Jean is
geboren en getogen in het huis waarin hij nu 86 jaar woont, waarvan 65 jaar met
Marie. Zij kwam uit een dorp hier zeven kilometer vandaan. Ze spraken daar met nét een beetje een ander
accent, maakten de cider nét even anders, maar deze verschillen bleken
overbrugbaar. Naast elkaar zitten ze aan de keukentafel te stralen. Het leven
is niet altijd goed voor ze geweest, maar ze zijn er nog en zijn heel monter.
We zitten er al een half uur voor we koffie krijgen. De meegebrachte
stroopwafels vallen in goede aarde. Bij het tweede kopje bieden ze ons er nog
één aan. Ik kijk met een schuin oog naar de klok, want ik bemerk enige onrust:
het is al kwart voor twaalf, we moeten gaan, rond midi moet de warme hap op tafel
staan. Met veel gezoen en geknuffel en gezwaai nemen we afscheid. Onze lunch bestaat uit een stokbroodje camembert en gebakken ei, met een kop
thee of glas vruchtensap erbij. Daar zijn we max twintig minuten mee bezig, dan
kunnen we weer doorrrr!
Toen Mathilde en een paar van haar vrienden een paar jaar
geleden bij ons in NL op visite waren en wij de ontbijttafel gedekt hadden met
brood en hagelslag, bekeek de visite misprijzend hun koffiemok. Men
haalde opgelucht adem toen ik met een bol,
een kom, aankwam. De café-au-lait werd overgeschonken, voorzichtig sneed Mathilde
een bruine boterham in vier reepjes en besmeerde ze met boter, waarna het
reepje brood in de mok gedoopt werd, wat een behoorlijke kliederboel werd maar
àlà. Met grote ogen keek ze naar de chocoladehagelslag die D. kwistig over zijn
boterham strooide. Voor tussen de middag hadden we een lunch bedacht in een
pannenkoekenrestaurant, dan was er tenminste iets betaalbaars warms te eten. En
gelukkig eten we ’s avonds al nooit voor 19.00 uur, maar nu moesten we het
stamppotbuffet na een uitgebreide apéro toch uitstellen naar een uur of half 9.
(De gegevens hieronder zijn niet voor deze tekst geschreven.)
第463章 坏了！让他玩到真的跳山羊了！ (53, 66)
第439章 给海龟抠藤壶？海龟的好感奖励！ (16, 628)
Tenslotte rolden we uitgeput na een hele dag Frans praten en proberen te
verstaan in bed.
In Frankrijk volgen we het nieuws via NOS.nl en leren dat
Zweden weer meer ultrarechtse stemmers heeft. Iedereen valt over elkaar heen om
te roepen hoe verkeerd dat allemaal is. Niemand lijkt in staat in te zien en te
erkennen dát er verschillen tussen samenlevingen zijn en dat het een hele toer blijkt
daarmee goed om te gaan. Dat het misschien verstandig is de ‘onderbuik’gevoelens
van de inheemse bevolking nu eens serieus te nemen, zonder direct beticht te
worden als nazist en fascist. Want dat die gevoelens er zijn, mag best erkend
worden.
Denemarken lijkt een land te zijn waar het probleem niet meer
zo zwartwit benaderd wordt. Daar erkent men dat de Deense bevolking problemen
heeft met immigranten. Er wordt actief gewerkt aan integratie. Duidelijk wordt
gemaakt dat als er op school islamitische kinderen zitten, de ouders daarvan
niet het recht hebben te eisen dat varkensvlees niet meer op het menu mag
staan. Dat is niet aan hen. Maar dat hun kinderen het natuurlijk niet hoeven te
eten. Dat de overheid bespreekbaar maakt dat mensen uit andere landen welkom
zijn, maar dat het niet zo is dat het gastland zich dan moet aanpassen aan hun
gewoonten en wetten. Dat er van gasten in een land verwacht mag worden dat zij
de gewoontes daar respecteren. Dat doen wij Nederlanders in Frankrijk of waar
ook ter wereld toch ook? En zo niet, dan krijgen we toch straf?
Als er nou
eerst eens een politieke partij kwam die daadwerkelijk erkent dat mensen nu
eenmaal zo in elkaar steken. Ik bedoel maar, zelfs op zeven kilometer heb je al
een cultuurverschil. Ook binnenslands.
Wij drinken in Frankrijk ’s ochtends onze thee niet uit een bol maar uit een theeglas en eten nog steeds ’s avonds onze
hoofmaaltijd, behalve als we op visite zijn. Wij doen ons best Frans te spreken
en we houden (meestal) onze mond als we dingen zien of horen die toch echt wel
bestempeld kunnen worden als ‘typisch Frans’. Ik vraag me wel eens af, hoe dat
zou zijn als Fransen opeens massaal naar Nederland uit zouden wijken. Eén ding:
het zou de verkoop van bols érg
bevorderen. Want integreren is niet iedereen gegeven.